Aerospace engineering institution in Bangladesh

Aviation and Aerospace University, Bangladesh (AAUB) is a public university in Bangladesh. It is funded by the government and is Bangladesh's first higher educational institution on aerospace engineering. It is the 46th public university of Bangladesh. The permanent campus of AAUB is situated in Lalmonirhat, beside Lalmonirhat Airport. As per the admission circular the Aeronautical Engineering program began in January 2020.

== History ==
On July 11, 2018, the UGC drafted a law and submitted it to the Ministry of Education for setting up an aviation university in Bangladesh.
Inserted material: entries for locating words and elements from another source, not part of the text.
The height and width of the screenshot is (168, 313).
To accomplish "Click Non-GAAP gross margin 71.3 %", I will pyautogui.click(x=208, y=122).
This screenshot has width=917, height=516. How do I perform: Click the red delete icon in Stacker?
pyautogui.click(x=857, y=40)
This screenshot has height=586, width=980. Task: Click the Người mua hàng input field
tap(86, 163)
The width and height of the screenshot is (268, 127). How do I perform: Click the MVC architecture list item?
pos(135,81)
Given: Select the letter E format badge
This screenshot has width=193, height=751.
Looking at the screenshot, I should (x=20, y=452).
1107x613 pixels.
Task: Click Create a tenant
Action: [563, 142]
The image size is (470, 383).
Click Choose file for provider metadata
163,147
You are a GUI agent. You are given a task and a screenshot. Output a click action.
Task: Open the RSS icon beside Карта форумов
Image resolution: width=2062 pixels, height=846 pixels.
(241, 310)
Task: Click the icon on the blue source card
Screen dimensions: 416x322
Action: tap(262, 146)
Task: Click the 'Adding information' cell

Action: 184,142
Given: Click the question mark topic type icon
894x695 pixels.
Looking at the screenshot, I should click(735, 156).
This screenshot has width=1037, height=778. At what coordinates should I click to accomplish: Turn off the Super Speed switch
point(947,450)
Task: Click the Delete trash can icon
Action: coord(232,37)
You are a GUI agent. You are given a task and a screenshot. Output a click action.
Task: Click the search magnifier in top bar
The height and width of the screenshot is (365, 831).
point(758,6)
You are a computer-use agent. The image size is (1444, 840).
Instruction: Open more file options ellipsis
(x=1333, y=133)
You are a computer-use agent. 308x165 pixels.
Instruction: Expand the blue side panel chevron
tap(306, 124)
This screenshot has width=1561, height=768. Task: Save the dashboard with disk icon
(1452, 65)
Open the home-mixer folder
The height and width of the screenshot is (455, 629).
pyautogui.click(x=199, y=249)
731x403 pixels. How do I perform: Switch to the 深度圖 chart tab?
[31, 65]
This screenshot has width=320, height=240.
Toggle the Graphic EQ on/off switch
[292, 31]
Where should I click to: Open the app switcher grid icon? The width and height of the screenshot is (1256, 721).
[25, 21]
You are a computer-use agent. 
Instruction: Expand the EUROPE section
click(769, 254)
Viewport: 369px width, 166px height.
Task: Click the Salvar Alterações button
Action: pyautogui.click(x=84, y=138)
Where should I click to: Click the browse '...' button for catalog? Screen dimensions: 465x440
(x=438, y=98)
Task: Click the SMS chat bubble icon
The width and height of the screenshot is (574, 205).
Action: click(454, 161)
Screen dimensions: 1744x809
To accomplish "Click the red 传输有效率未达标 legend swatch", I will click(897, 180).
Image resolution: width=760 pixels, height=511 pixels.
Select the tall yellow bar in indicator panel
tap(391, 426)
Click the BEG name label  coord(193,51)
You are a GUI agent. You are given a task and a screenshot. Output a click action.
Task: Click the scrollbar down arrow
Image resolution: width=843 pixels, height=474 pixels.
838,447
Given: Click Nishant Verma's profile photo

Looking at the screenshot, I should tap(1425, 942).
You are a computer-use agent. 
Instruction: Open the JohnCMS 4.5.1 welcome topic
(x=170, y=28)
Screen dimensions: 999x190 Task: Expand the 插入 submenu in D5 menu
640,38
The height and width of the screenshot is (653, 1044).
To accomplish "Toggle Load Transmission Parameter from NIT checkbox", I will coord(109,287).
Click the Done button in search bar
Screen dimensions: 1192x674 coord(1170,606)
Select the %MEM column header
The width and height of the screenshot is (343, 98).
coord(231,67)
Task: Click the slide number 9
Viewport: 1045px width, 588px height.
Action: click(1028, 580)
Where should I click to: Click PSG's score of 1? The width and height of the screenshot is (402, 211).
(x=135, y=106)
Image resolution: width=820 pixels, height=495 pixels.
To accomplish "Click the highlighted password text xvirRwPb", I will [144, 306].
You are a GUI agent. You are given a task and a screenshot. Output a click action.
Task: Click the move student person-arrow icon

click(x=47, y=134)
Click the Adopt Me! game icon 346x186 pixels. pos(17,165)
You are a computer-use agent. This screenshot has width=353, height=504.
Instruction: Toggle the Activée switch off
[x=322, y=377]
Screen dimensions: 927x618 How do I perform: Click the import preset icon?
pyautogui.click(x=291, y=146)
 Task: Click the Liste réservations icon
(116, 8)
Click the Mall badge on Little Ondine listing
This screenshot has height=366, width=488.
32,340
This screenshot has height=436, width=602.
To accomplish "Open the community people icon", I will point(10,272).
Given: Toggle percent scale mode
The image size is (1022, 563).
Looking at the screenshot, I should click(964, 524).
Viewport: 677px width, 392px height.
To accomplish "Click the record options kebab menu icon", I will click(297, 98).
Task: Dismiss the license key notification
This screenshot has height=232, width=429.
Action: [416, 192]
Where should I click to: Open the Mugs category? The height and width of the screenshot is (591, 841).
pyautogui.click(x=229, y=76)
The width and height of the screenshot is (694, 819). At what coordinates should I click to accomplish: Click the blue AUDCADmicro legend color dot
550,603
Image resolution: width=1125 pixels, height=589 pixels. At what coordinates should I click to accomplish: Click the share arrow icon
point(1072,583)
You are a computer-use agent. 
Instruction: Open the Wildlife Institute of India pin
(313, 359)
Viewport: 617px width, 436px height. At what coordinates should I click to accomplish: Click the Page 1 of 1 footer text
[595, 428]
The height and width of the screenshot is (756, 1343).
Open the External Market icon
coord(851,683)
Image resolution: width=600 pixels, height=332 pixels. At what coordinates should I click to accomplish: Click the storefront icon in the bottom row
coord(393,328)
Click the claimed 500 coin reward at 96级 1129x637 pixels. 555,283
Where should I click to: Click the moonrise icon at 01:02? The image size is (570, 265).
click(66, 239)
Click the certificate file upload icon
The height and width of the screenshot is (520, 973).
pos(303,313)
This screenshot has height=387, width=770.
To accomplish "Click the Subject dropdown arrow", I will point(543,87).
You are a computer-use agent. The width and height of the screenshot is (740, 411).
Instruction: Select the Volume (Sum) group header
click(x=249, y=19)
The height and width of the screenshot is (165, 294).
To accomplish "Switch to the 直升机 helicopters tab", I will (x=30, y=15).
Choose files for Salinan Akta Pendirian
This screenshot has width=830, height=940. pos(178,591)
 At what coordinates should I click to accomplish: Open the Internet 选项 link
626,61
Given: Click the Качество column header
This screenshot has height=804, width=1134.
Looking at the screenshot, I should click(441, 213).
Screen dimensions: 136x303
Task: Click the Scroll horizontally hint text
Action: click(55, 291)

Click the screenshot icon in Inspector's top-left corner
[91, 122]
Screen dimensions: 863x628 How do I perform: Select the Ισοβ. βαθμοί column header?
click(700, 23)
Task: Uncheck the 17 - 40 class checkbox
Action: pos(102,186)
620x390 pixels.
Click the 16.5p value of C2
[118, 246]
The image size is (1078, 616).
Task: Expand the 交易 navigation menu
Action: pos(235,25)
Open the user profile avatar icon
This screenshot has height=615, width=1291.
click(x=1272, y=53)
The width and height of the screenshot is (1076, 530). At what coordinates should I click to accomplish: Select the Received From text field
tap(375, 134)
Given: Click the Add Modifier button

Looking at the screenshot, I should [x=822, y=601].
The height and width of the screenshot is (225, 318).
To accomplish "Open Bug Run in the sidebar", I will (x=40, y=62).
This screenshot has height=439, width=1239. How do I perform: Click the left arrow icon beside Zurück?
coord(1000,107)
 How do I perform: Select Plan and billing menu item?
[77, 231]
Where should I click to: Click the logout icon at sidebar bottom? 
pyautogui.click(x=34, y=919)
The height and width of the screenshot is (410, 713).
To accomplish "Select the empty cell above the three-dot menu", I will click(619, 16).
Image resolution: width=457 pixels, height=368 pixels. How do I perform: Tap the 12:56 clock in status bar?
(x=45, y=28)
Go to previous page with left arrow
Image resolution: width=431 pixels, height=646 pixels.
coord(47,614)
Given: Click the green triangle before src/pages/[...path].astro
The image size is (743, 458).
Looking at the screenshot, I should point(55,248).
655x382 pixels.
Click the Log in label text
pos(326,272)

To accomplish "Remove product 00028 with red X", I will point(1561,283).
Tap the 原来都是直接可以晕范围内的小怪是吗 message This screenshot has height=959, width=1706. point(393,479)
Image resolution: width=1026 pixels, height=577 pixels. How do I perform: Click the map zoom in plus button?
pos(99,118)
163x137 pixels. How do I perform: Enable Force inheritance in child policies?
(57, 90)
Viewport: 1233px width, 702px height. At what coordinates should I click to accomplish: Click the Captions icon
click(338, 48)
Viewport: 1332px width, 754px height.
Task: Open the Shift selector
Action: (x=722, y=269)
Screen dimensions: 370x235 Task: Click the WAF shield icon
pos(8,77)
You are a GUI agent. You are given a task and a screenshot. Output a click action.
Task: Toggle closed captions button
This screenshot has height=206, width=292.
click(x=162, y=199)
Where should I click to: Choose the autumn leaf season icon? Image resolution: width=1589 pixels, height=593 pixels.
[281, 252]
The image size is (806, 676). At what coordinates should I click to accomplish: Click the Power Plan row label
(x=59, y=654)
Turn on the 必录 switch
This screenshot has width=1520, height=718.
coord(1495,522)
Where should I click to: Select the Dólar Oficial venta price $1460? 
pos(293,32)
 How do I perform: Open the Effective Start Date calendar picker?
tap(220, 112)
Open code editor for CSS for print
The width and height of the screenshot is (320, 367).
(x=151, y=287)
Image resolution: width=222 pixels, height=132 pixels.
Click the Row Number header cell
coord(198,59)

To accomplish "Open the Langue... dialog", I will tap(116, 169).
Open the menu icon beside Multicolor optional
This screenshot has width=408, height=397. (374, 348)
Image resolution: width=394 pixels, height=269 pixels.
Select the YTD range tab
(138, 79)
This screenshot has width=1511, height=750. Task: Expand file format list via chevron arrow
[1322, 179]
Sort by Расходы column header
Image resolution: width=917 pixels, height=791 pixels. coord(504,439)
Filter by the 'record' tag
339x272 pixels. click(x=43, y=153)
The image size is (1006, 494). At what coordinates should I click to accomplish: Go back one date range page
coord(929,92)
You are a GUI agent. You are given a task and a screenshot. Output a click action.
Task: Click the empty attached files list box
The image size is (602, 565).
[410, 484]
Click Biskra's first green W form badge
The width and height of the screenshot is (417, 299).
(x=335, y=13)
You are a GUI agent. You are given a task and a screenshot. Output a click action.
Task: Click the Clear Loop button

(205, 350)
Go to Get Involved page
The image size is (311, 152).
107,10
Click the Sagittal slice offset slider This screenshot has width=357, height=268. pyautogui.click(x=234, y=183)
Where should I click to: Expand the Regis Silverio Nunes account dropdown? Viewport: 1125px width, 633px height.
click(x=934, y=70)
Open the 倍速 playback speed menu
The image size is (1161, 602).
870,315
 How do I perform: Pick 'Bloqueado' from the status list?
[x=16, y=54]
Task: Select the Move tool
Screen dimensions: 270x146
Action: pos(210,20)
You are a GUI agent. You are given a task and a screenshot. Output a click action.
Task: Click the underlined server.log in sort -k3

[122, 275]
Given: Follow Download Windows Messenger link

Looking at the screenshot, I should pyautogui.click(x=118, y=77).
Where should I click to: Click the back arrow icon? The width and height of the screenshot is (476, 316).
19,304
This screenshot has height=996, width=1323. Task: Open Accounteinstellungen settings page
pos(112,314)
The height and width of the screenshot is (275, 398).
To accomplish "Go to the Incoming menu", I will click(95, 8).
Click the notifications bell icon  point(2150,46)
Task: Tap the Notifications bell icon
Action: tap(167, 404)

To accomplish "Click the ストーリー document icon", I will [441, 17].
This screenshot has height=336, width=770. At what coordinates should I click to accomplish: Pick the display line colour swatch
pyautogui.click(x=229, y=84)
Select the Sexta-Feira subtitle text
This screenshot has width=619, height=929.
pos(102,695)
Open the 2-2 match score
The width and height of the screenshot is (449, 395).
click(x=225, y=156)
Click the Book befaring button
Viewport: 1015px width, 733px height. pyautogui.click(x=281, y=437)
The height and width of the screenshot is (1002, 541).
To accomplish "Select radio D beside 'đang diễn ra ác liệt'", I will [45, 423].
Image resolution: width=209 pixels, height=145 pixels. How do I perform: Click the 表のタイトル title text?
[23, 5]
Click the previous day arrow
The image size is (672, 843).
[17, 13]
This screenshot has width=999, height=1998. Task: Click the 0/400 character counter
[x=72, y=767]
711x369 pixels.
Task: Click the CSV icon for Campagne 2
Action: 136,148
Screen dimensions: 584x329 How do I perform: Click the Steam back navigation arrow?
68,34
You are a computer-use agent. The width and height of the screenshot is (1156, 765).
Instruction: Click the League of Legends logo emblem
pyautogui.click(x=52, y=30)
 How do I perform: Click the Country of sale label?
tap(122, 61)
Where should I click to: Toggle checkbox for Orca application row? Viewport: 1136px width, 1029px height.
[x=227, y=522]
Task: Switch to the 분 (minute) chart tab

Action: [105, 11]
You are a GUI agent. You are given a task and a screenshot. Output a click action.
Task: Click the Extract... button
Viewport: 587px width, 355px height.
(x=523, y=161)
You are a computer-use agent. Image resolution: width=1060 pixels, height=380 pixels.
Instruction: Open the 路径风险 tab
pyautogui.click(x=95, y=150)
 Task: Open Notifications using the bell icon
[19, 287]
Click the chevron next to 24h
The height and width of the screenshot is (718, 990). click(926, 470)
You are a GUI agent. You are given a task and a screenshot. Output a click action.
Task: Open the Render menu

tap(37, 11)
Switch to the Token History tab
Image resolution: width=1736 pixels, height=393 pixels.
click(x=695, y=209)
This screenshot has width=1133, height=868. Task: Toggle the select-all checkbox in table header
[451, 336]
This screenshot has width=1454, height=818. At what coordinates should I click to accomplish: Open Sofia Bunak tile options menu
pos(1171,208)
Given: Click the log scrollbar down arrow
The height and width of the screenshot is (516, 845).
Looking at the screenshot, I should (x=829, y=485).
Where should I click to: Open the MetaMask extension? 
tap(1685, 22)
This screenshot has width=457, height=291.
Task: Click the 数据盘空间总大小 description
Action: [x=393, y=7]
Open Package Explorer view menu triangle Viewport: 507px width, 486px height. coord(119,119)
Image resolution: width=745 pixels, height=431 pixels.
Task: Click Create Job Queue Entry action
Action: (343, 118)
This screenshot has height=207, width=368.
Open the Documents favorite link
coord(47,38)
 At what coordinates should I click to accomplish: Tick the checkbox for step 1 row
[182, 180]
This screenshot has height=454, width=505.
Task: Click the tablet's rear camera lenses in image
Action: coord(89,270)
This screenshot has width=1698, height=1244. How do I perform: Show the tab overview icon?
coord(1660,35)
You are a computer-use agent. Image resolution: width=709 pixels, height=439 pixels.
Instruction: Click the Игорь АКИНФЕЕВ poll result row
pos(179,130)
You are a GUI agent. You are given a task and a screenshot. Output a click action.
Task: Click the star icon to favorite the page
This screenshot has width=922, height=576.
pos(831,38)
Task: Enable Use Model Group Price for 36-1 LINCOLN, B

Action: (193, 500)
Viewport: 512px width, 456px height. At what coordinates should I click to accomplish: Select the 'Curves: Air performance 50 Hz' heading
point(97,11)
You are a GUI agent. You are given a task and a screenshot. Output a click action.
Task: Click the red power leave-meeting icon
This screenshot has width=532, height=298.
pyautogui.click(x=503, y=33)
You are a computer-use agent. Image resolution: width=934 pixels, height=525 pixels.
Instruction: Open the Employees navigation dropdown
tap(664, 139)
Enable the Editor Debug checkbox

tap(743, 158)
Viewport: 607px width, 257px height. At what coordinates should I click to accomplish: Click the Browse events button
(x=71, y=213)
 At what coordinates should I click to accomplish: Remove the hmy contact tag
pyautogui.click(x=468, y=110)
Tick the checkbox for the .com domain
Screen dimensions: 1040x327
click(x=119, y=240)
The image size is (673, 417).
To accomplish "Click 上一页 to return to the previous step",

At the Council of Ministers meeting on September 28, 2018, the approval for establishing this university/institution was granted, along with three more universities receiving policy approval on the same day. On February 28, 2019, former education minister Dipu Moni placed a bill in the National Parliament regarding the inauguration of this institution and it was passed. A temporary office has been set up at the old airport at Tejgaon, Dhaka to handle the activities of the university. Air Vice-Marshal AHM Fazlul Haque has been appointed as the founding Vice Chancellor of the institution on May 26, 2019. The current Vice Chancellor of the university is Air Vice-Marshal ASM Fakhrul Islam.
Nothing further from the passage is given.